Evacuation elation

I thought my first blog post post-baby would be about something serious — like about birth, or some of the difficult things that come after (babies…). But instead, I’m going to kick off with something fun: poop!

No, sorry, of course it’s not about poop. Well, it sort of is. This is getting confusing. It’s an anecdote, that’s what this post is. The story is: a few mornings ago, I got my four-month-old baby to poop on the pot. Good story, right? You might not be as elated as I am (I’m elated), but you should still be, like, whoa. This is the stuff of new parent dreams, not having to clean up after a milk-drinking fiend.

The rest of the story

I know a few parents who practice something called Elimination Communication, or Nappy Free (which sounds a little less institutional). The idea is that you pay attention to when your baby needs the loo, and you take them there to use it. Some folks are pros and catch almost everything. Others are just aiming to head off shitty nappies. It sounds nutty and impossible, but the fact is that young babies often have pretty clear signals when they need to go (especially for poops — cue red face, squirming, squeaking). And it’s true that lots of us just sit there watching our babies soil a nappy, before doing a rapid change before a meltdown.

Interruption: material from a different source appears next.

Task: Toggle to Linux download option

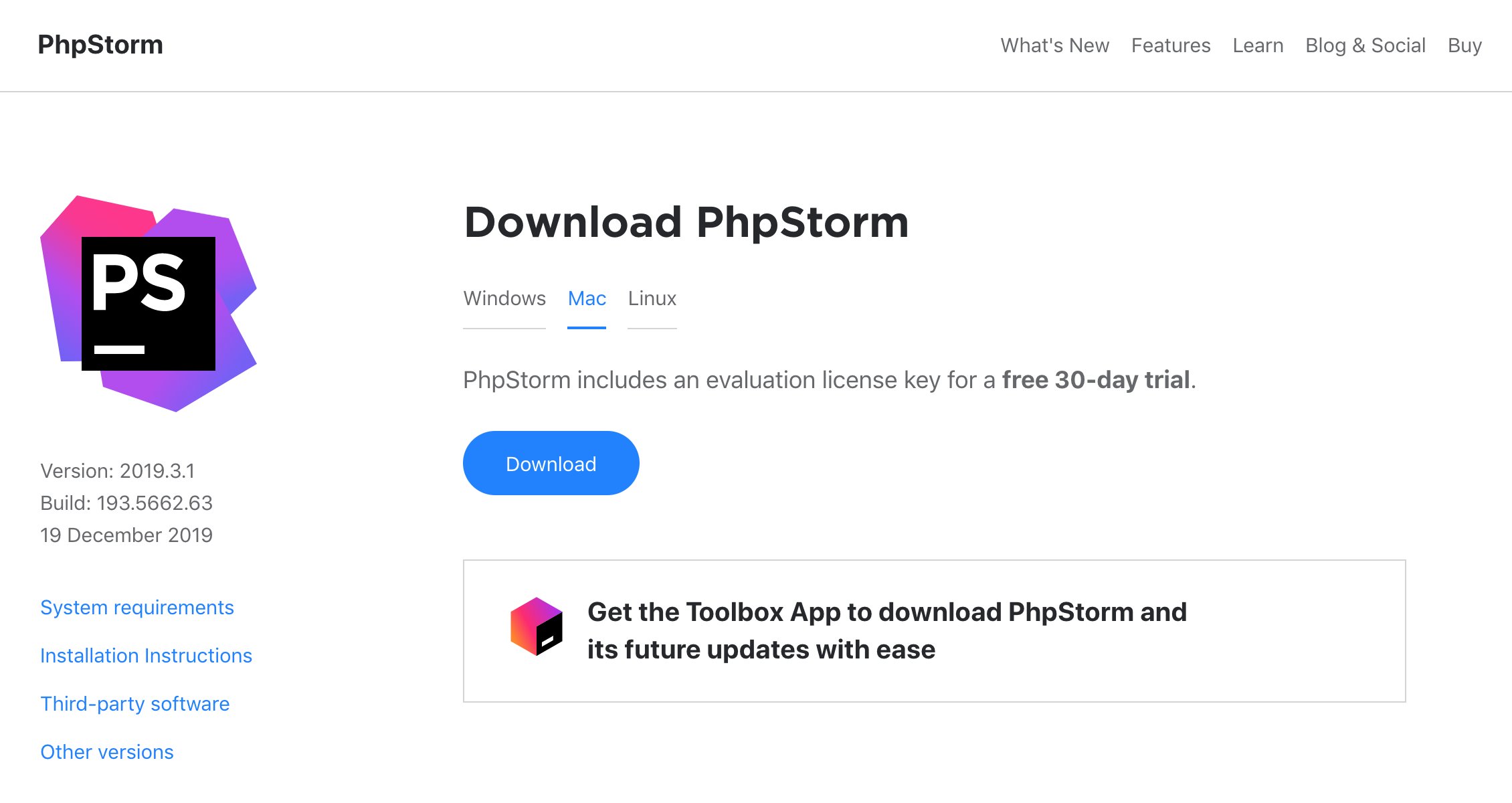Action: coord(653,297)
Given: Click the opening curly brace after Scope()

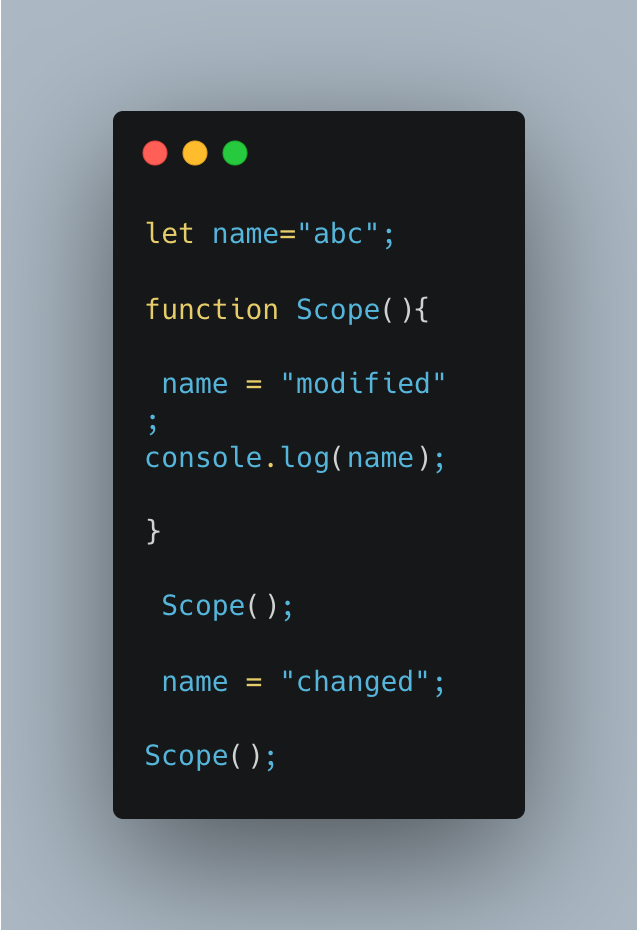Looking at the screenshot, I should tap(422, 310).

The night before this all kicked off for us, I couldn’t sleep. I’d stupidly had a cup of coffee late-afternoon, resulting in me sitting up reading, whilst E had one of her best nights of sleep ever. The plus side? I got to read a lot about EC/NF. I like knowing loads about something, and knowing that other people are already doing it gives me confidence. Four hours later, and I feel fully equipped with all manor of techniques and tips (see below for some of my favourite links). All I had to do was wait for the baby to need the toilet (come on, baby, wake up…).

Fast forward to 7am, and instead of doing the normal groggy feed, I nabbed her, went down to the bathroom and proceeded to strip her down and hold her over the toilet. And… Nothing. I was so sure she had to go, she was giving all the signals. But, no.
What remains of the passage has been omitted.